▶ _PROBLEM TO SOLVE_
Copy exactly the stretch of lines from the one holding "You are a computer-use" through the last line of the data below, inclusive. Leave out pictures.

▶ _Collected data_
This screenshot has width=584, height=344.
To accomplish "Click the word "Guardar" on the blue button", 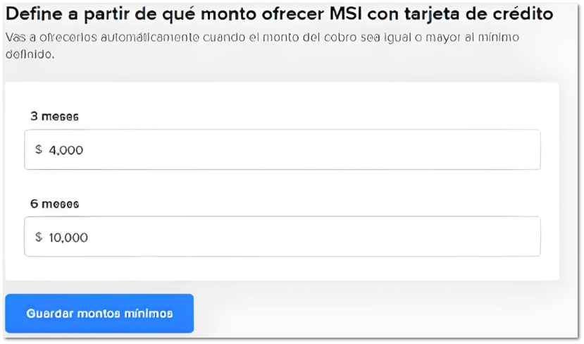I will tap(50, 314).
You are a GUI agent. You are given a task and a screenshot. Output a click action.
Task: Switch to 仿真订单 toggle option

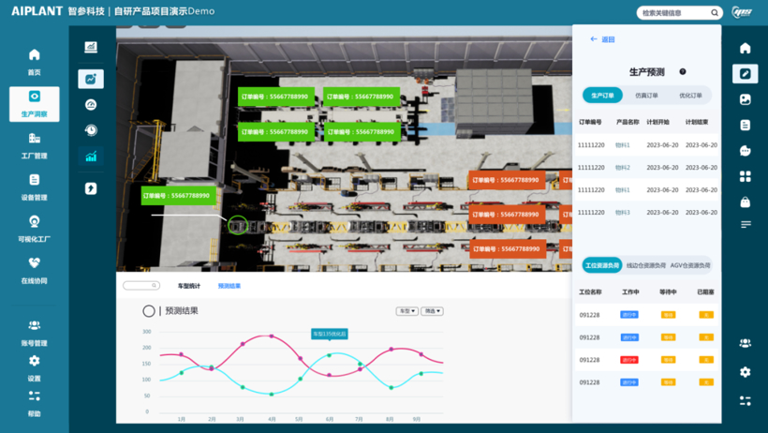[646, 96]
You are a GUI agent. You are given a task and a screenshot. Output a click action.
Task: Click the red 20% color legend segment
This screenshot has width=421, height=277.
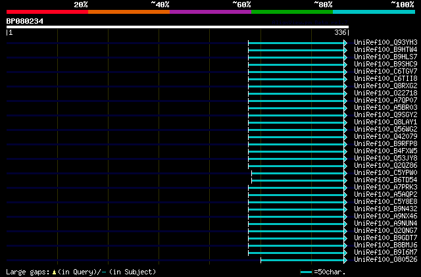tap(47, 12)
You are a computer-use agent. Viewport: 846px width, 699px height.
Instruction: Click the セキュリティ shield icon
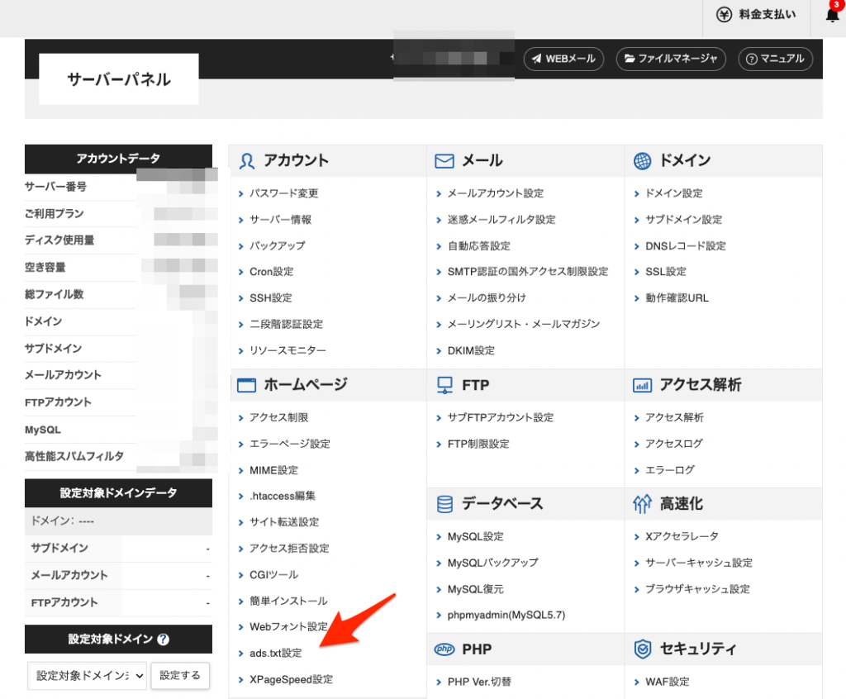(x=642, y=649)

▶ _EXPECTED ANSWER_
You are a computer-use agent. Viewport: 846px width, 699px height.
Instruction: Click the セキュリティ shield icon
(x=642, y=649)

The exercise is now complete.